While we are doing them: "Ugh, when is this going to be finished?"
And even after we've done them "I did SUCH a good job of that. Never has such a good job been done of that thing by anyone, anywhere, and everyone else should acknowledge that."
We make a big deal of how we look at other people and how they look at us because we think it all "MEANS" something. It "MEANS" something about "ME".
"I am so sad. Look at my mournful eyes, so deep and full of feeling".
"I am so angry, look how I GLARE at you". (that one can be pretty funny).
"I am sick, look how haggard I am, how near death I am".
Just stop with the "yada yada yada." Just tada. Just practise.
But we can make a big deal out of anything and everything, including our practice. We can make such a big bloody deal out of being mindful that instead of just practising it's ME practising. Tadaaaaaaaa!
But that's the wrong kind of tada. The richness, the dignity, the intimacy of our experience just as it is, without all of our fabrications and contractions and manipulations is inconceivable. It is literally and completely beyond concepts and ideas and stories. In order to realize this, we need to just let go of our habits of attention in all of the ways they are manifested by body and mind.
The Roshi has pointed out that a sense of a "me" is more directly and basically a "sense of locatedness" and that along with it there is a directionality, as it can seem to us that attention moves from a central point, a "me", out and towards experiences. When this sense of locatedness first begins to form, it is the wordless presumption that knowing moves from "here" to "there" in order to know. And yet, this sense of locatedness as a self can itself be known and so obviously cannot be a "knower" or a "self". It is a freezing or crystallization of attention which is much like a frame and from this frame, attention seems to move out and towards what is known. This is why instead of just practising, it can seem to us that there is a "ME" that is practising.
In Rhythm and Song, a series of teisho on Dongshan Liangjie daiosho's text the Hokyo Zanmai, Anzan roshi recounts many mondo-kien or encounter dialogues between Great Master Dongshan and his students. One student was Xuefeng, who much later became a great Teacher after receiving Transmission from Deshan who unlike Dongshan did not mind beating students with his staff. But while he was studying with Dongshan, Xuefeng was still full of himself and full of ideas about Suchness and emptiness. Here is one story:
Once Xuefeng was carrying a bundle of firewood. When he arrived in front of the Master, he threw the bundle down.
The Master asked, "How heavy is it?"
Xuefeng said, "No one in the world can lift it!"
Dongshan asked, "Then how did it get here?"
Xuefeng didn't know what to say.
Poor Xuefeng. What a tool. He was a tool because he was trying to use everything around him as equipment to aggrandize himself. Even a bundle of firewood. Even the simple act of carrying it. For him even samu, caretaking practice, was about the profundity of his idea of his understanding of emptiness. What a tool.

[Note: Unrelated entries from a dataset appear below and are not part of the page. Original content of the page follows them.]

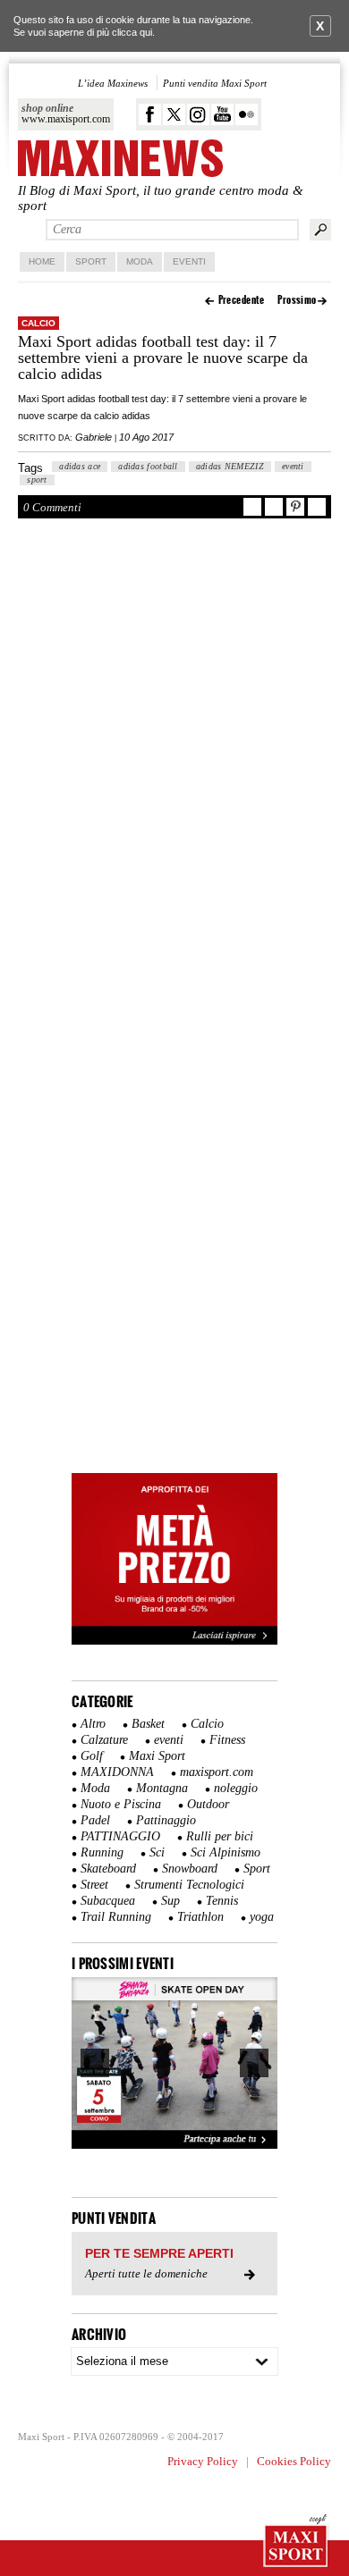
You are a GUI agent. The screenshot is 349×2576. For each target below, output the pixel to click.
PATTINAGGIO (120, 1836)
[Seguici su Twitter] (174, 114)
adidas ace (79, 466)
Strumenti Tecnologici (189, 1884)
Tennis (222, 1900)
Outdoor (208, 1804)
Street (94, 1884)
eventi (293, 466)
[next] (254, 2063)
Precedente (241, 299)
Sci (157, 1852)
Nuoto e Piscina (121, 1804)
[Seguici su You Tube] (222, 114)
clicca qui (132, 32)
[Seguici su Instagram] (198, 114)
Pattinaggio (166, 1820)
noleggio (236, 1788)
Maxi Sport (157, 1756)
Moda (139, 261)
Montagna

In Rhythm and Song, Anzan Hoshin roshi calls out to us from what all of the Buddhas and Awakened Ancestors of our Lineage have realized and practised,
Intimacy is revealed when we release. We release when we realize that there is nowhere apart from us that we can drop away all of the things about ourselves that we wish were not the case; all of the thoughts and feelings and strategies that at times we are so tired of, and at others, so convinced of.
It is not as simple as that.
It is much, much, easier than that.
It is the simplest thing.
Nothing is true about us. Our nice thoughts do not make us nice. Our devious thoughts do not make us devious. Our bad thoughts do not make us bad.
A thought cannot make anything.
There is nowhere to hide because there is no need to hide.
There is nothing that is true 'about' us because we are that which is true. We are that which presents itself everywhere as everything and yet is itself nowhere at all, no thing at all.
You are this deep intimacy.
Where have you been?
So please join me in not just saying, but in actually being: Tada.